I almost dated a gorgeous guy with a million dollar smile until I found out he lived in a bedroom in someone’s house so he could lease a brand new BMW and pay for acting and writing classes. He wasn’t even good.
Miranda Frum wrote a piece about how a hypnotist to the stars helped her quit smoking in The Daily Beast this week. She’s a model with a famous journalist father. Frum gets her opportunities the way most people in L.A. get them, nepotism and looks. Just read her pieces in The Beast and you’ll agree. It’s like Tom Hanks’ wife Rita Wilson. I read a piece of her’s in Vogue once and nearly fell asleep four sentences in. Writing isn’t easy folks. Take a course. Oh, but she did. I worked at a screenwriting training facility to the stars 12 years ago where she received private tutoring. Have you seen anything she’s written?
Frum loves L.A.. In the article she writes about cerulean skies and perfect cloudless days. The hypnotist charges $800 for an in person session. There’s the option to stream him online for $9.99. She chose the $9.99 option for obvious reasons, right? Because she doesn’t have $800 to spend on a single session, right? No, she chose it because she didn’t want to drive the 45 minutes from Hollywood to Santa Monica. In the end, however, she makes the drive and visits the dude and is now living a charmed smoke free life writing on her glorious balcony and drinking her Ayurvedic tea.
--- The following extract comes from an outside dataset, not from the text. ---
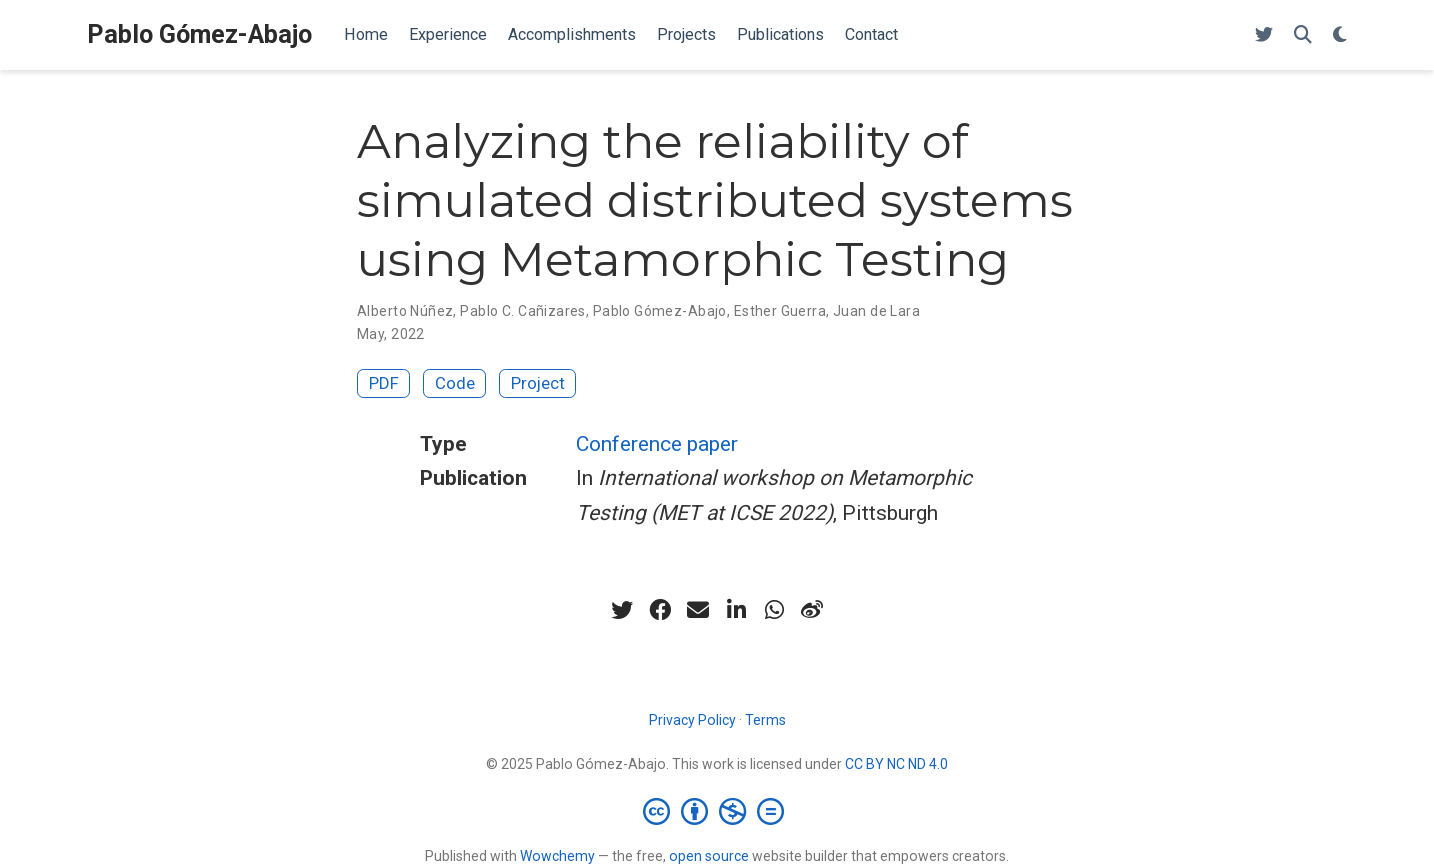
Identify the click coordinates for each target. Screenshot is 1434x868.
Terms (765, 720)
My L.A. is more James Ellroy than La La Land. “You hate it so much, why don’t you leave?” You ask. What’s the alternative, New York? I don’t know the answer. I still don’t know what I want to be when I grow up. No, that’s not true. I want to be a writer. I just don’t know how to be it.
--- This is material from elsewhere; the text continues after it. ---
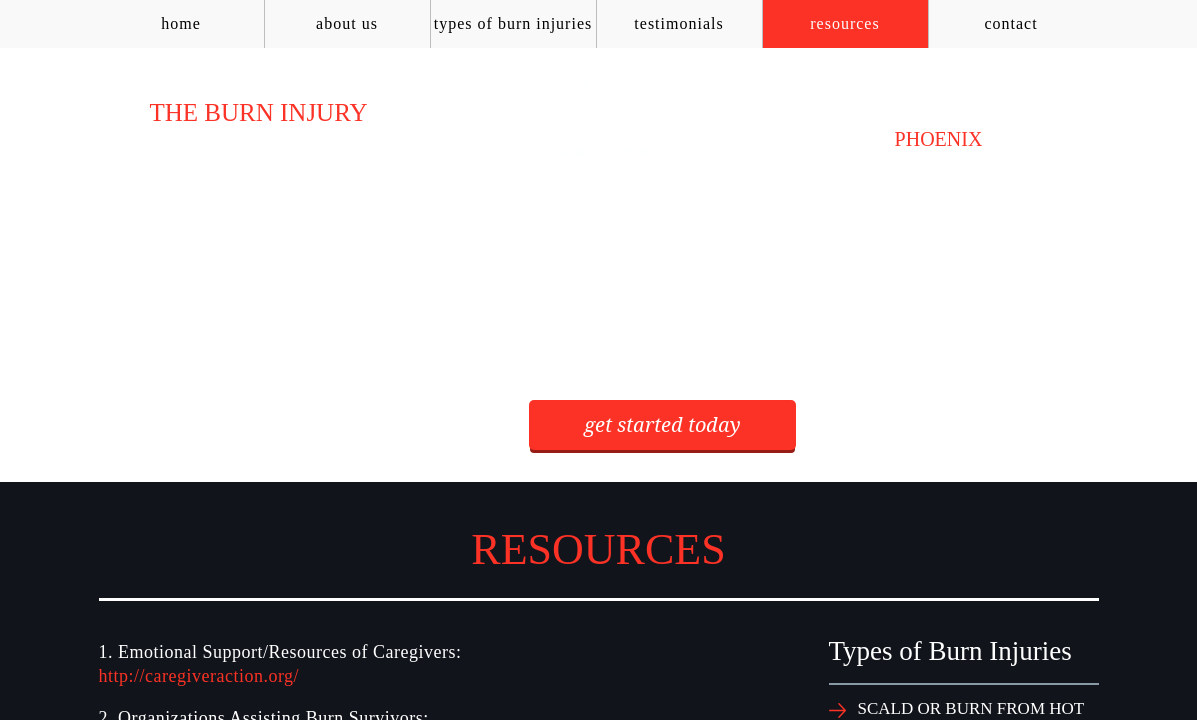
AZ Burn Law (598, 120)
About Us (347, 23)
7 thoughts on “More James Ellroy than La La Land”
Love this post. I’ve never been to LA but it now feels as though I have
Thanks and you’re welcome.
I could read an entire book on this subject…. 😉
I was just lamenting how the music video from a local rock band… was filmed in LA!
My response? “Sell out!”
I had to explain to my daughter why:
– plenty of local venues… that were near them when the WROTE the song. *grumble*
Enjoyed this! Thx!
That’s right. The country grows increasingly homogenous when artists only go to the coasts for validation. It’s important they receive it, mind you. They have to get recognized otherwise, no money. But keeping close their roots brings more to the diversity in our country. And here’s a secret…both coasts respect it.
I grew up calling this city La La Land. A phrase that was part whimsy part insult. I have yet to see the movie. Don’t know why. I’m made of the same stuff. The glamour and glitz of Hollywood movies was mothers milk as I was growing up. But now that I’m here – in grown up land – I do indeed savor the grit and darkness of Ellroy more than all that shiny veneer that in the end is little more than a harlot’s paint. La La Land. It sounds like a drug-induced coma. Of course too much of Ellroy’s underbelly and those drugs might sound pretty good. Anyway, nice piece my friend. You got me going.
Thanks. Several local friends have said, as they often do, that this piece made them want to defend L.A.. i think it’s important to know that both sides are true…. Most people don’t want the whole truth…I can’t help it. If I could live in LA LA Land, I would…I’m glad I’m not alone.
I grew up in California, near San Francisco, and I hated LA. I never understood its appeal. However, I recognize that it exists, as well as the broader draw of “the coasts.” There remains that belief that everything truly sophisticated and wise exists near the ocean, and perhaps there is some element of truth to that thought — certainly there is a different attitude in NY and LA toward life. But it takes something from you, as well.